++++ Excerpted passage ++++

After the smoke cleared from an ugly confrontation, two Dolphins players were ejected, and Jakeem Grant walked up to both DeVante Parker and Mack Hollins and thanked them on the sideline. That’s what this team is about. Look, nobody wants a brawl, but everybody wants to be a part of something where you know people have your back.
Postgame, Flores publicly apologized, correctly stating that he let his emotions get the best of him. He said that he couldn’t let his actions put the team in a bad position, and he’s right. He has to lead by example, and he has to hold himself accountable in order to hold his players accountable.
But nobody is ever going to forget how he charged the field in defense of his player. Not the Bengals, not Dolphins fans, and most importantly, not his team. Brian Flores sent one distinct message to the rest of the NFL yesterday: “Do not mess with the Miami Dolphins.”
The Dolphins won a thoroughly chippy game, 19-7, in a game that wasn’t as close as the score indicates. After the brawl, the Dolphins defense completely shut down the Bengals, knocking QB Brandon Allen out of the game and making backup Ryan Finley look like a wounded extra from Band of Brothers on the sideline.

++++ Information supplied ++++

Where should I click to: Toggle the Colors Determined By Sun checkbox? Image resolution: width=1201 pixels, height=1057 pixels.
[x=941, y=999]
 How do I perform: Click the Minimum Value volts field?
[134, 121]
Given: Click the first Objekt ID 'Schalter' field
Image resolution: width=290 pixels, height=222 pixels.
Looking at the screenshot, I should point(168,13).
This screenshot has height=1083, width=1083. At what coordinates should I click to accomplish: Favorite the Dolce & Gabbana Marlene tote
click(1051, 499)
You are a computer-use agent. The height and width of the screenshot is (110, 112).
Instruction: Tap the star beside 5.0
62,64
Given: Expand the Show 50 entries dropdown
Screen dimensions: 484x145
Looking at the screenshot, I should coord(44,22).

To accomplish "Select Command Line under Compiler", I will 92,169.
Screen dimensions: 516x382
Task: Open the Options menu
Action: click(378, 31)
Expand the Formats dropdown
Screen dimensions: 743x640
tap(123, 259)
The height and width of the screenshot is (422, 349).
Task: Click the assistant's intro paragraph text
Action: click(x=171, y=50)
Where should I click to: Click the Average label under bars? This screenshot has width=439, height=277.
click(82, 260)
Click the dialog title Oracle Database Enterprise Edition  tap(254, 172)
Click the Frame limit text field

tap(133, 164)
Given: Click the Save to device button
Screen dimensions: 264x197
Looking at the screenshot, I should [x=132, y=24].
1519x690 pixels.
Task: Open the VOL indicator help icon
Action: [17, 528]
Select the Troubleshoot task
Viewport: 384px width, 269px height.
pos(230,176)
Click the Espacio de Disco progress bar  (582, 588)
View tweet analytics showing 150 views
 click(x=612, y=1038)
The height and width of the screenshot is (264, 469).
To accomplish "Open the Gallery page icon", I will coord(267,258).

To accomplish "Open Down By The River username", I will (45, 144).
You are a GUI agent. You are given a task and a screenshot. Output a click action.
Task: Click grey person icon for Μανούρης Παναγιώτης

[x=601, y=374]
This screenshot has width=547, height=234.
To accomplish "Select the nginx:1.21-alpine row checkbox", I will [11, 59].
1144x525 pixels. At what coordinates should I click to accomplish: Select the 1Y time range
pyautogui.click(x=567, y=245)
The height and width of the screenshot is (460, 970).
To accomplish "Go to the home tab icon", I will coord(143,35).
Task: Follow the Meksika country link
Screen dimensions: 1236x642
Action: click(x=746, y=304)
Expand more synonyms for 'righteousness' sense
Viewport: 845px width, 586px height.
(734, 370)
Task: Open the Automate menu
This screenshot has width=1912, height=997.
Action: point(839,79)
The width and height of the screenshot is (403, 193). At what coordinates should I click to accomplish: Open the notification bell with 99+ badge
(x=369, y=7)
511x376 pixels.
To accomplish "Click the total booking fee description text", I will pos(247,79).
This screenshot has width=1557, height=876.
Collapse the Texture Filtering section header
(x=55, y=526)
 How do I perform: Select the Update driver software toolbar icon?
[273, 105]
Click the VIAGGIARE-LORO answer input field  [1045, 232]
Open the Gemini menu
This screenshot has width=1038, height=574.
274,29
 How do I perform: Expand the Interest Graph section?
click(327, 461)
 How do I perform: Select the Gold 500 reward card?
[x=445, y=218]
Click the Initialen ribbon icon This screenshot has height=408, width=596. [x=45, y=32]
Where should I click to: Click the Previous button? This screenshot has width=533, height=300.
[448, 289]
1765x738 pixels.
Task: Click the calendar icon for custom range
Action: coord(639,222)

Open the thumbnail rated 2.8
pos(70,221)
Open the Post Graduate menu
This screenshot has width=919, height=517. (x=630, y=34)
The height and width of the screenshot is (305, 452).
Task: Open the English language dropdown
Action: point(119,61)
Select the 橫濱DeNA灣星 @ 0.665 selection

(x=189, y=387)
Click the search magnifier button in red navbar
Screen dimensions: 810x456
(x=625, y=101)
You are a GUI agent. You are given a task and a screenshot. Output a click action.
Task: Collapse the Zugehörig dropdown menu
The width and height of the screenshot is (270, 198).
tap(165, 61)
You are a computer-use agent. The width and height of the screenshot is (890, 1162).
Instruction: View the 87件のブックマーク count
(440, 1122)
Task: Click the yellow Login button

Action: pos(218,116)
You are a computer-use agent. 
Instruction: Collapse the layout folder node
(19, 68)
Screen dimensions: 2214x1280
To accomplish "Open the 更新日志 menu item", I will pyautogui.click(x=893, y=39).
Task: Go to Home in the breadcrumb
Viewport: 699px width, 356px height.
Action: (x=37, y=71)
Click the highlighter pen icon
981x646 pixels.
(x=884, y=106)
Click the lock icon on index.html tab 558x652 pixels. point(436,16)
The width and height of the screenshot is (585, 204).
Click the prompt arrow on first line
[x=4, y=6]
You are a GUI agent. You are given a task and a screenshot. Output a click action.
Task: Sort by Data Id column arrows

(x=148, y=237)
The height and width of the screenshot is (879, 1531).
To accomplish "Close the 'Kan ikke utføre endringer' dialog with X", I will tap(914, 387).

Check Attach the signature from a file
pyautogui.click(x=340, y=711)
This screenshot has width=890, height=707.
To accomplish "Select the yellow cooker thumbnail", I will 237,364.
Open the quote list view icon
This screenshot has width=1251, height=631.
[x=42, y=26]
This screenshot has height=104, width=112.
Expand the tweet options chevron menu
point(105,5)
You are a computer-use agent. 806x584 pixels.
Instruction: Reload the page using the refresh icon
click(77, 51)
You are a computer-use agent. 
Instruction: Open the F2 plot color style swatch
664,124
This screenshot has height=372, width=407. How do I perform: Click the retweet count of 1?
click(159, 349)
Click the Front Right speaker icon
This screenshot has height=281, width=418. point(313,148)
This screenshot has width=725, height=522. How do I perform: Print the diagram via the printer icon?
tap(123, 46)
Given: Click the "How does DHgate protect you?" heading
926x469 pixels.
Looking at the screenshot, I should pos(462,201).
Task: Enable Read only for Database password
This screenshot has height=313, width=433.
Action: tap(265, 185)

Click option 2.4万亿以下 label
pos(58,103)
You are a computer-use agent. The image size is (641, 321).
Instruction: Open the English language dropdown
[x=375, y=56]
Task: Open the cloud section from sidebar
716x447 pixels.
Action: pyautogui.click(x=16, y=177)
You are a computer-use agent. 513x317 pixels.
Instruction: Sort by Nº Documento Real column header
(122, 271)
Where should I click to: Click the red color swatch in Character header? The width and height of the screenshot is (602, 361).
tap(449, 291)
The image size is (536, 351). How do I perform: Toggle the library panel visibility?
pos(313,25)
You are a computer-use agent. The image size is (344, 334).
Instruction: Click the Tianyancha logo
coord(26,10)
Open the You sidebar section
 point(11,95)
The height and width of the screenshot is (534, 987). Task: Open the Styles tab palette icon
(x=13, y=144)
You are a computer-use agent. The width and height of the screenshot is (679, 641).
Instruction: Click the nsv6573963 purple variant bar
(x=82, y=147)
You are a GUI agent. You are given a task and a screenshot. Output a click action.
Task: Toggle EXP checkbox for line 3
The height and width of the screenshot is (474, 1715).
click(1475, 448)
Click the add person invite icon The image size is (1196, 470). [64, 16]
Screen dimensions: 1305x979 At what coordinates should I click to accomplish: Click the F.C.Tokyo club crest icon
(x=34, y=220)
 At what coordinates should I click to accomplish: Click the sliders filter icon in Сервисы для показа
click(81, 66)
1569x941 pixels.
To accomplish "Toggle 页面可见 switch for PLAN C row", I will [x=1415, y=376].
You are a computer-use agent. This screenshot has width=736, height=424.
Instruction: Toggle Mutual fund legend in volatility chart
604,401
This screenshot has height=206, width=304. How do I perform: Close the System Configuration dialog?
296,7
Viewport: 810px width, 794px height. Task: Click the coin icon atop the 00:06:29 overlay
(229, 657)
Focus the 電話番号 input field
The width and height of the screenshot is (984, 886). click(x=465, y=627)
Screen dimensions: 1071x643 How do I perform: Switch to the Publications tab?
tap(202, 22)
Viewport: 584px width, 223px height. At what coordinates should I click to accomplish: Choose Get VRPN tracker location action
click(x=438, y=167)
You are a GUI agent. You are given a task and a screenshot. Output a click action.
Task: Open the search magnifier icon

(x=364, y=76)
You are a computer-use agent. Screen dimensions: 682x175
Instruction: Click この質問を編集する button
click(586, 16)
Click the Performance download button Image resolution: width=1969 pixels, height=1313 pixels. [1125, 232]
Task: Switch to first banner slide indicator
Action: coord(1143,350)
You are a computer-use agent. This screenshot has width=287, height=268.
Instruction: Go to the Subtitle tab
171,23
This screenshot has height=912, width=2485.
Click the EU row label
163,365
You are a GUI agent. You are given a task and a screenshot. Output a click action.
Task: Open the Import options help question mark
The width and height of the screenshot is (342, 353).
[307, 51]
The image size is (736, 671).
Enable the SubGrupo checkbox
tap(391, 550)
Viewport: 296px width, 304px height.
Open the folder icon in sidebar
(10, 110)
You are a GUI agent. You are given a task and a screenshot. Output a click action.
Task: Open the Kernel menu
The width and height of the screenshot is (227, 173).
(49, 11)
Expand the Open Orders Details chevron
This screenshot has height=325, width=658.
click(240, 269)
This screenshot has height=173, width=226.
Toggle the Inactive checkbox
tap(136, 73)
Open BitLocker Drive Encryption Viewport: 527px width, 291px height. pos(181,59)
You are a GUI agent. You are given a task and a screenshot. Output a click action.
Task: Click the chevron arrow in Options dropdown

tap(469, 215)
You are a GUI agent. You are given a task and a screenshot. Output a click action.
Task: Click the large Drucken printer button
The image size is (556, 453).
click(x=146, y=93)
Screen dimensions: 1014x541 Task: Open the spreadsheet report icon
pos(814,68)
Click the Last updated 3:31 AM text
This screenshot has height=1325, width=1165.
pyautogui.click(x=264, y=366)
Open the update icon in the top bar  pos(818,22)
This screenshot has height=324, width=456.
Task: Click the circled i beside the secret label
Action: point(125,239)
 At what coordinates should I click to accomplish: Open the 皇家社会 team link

++++

Stated problem 1: Put this sentence from the Dolphins game article into Spanish: "He has to lead by example, and he has to hold himself accountable in order to hold his players accountable."
Stated problem 2: Reproduce the Dolphins game article from "After the smoke" to "have your back.".
Stated problem 3: Write what comes next in the Dolphins game article, picking up after its final sentence.
The material that comes after the article is unrelated to it.

Answer 1: Tiene que predicar con el ejemplo, y tiene que exigirse responsabilidad a sí mismo para poder exigírsela a sus jugadores.

Answer 2:
After the smoke cleared from an ugly confrontation, two Dolphins players were ejected, and Jakeem Grant walked up to both DeVante Parker and Mack Hollins and thanked them on the sideline. That’s what this team is about. Look, nobody wants a brawl, but everybody wants to be a part of something where you know people have your back.

Answer 3:
The Dolphins took another step toward the playoffs, and Tua Tagovailoa showed glimpses of being the QB we all hoped for out of Alabama. Despite red zone woes, he ran the up-tempo offense well, and had his highest passing output thus far in his young career.
It leads one to wonder: What if Flores has known exactly what he’s been doing the entire time? What if he wanted Tua to work through the growing pains of learning Gailey’s offense before he said, “Okay, speed it up. Let’s see what he’s got.”
What if Brian Flores told us all exactly what he was going to do at the end of last season, after the Dolphins marched into Gillette Stadium and beat the reigning Super Bowl champion Patriots. “There’s joy in hard work,” he said, “and this is it, right here. And this is just the beginning. Trust me on that one.”
This is no longer the beginning for Brian Flores’s Miami Dolphins; the rebuild is entering its next phase while the team is exceeding expectations. The roster lacks playmakers at key positions, but Flores’s work ethic is reflected in their play and demeanor; you’re simply not going to out-work them. And while Sunday’s fracas was a loss of control that will undoubtedly draw fines and possible suspensions, something else showed through.
It’s an easy thing for them to say “I’m proud to be a part of this organization,” but what we saw on the field goes far beyond words. As we witness the next phase of this Miami Dolphins rebuild, the players are showing what it’s like to have pride in their hard work together as a team.
And if you doubt them, Brian Flores showed that he’d be perfectly happy to explain it to you personally.